◆ WHAT YOU NEED TO DO
Collect each line of the data below that contains the word "your".

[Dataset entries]
####

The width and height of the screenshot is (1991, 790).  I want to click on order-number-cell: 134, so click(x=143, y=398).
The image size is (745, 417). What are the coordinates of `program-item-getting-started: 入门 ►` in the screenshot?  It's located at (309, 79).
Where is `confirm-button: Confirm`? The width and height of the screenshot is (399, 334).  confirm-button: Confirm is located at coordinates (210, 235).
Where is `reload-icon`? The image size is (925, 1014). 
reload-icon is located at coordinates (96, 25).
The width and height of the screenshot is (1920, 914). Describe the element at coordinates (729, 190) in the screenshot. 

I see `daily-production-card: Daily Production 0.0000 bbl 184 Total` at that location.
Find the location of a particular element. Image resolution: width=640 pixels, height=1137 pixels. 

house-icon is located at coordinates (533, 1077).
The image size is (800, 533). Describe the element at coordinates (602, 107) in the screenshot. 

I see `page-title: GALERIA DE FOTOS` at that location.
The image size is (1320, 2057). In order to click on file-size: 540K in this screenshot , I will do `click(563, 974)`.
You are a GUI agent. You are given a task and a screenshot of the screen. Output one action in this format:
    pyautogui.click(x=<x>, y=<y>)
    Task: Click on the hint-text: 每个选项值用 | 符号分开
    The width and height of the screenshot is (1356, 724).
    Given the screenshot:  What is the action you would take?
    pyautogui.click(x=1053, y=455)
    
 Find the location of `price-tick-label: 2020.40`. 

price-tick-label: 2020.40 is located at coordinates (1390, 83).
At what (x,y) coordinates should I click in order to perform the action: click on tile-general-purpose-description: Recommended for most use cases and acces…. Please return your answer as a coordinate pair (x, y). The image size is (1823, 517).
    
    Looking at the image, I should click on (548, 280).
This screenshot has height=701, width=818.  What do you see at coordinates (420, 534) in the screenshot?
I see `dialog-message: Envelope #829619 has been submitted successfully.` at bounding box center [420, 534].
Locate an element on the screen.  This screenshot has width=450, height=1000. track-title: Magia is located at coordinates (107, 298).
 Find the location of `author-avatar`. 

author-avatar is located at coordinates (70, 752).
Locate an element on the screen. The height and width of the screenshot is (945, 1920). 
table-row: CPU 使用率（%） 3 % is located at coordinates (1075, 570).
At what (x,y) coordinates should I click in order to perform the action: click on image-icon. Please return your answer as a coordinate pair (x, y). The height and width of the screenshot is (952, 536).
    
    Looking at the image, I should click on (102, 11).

####

◆ SOLUTION TO THIS TASK
At what (x,y) coordinates should I click in order to perform the action: click on tile-general-purpose-description: Recommended for most use cases and acces…. Please return your answer as a coordinate pair (x, y). The image size is (1823, 517).
At what (x,y) coordinates should I click in order to perform the action: click on image-icon. Please return your answer as a coordinate pair (x, y). The height and width of the screenshot is (952, 536).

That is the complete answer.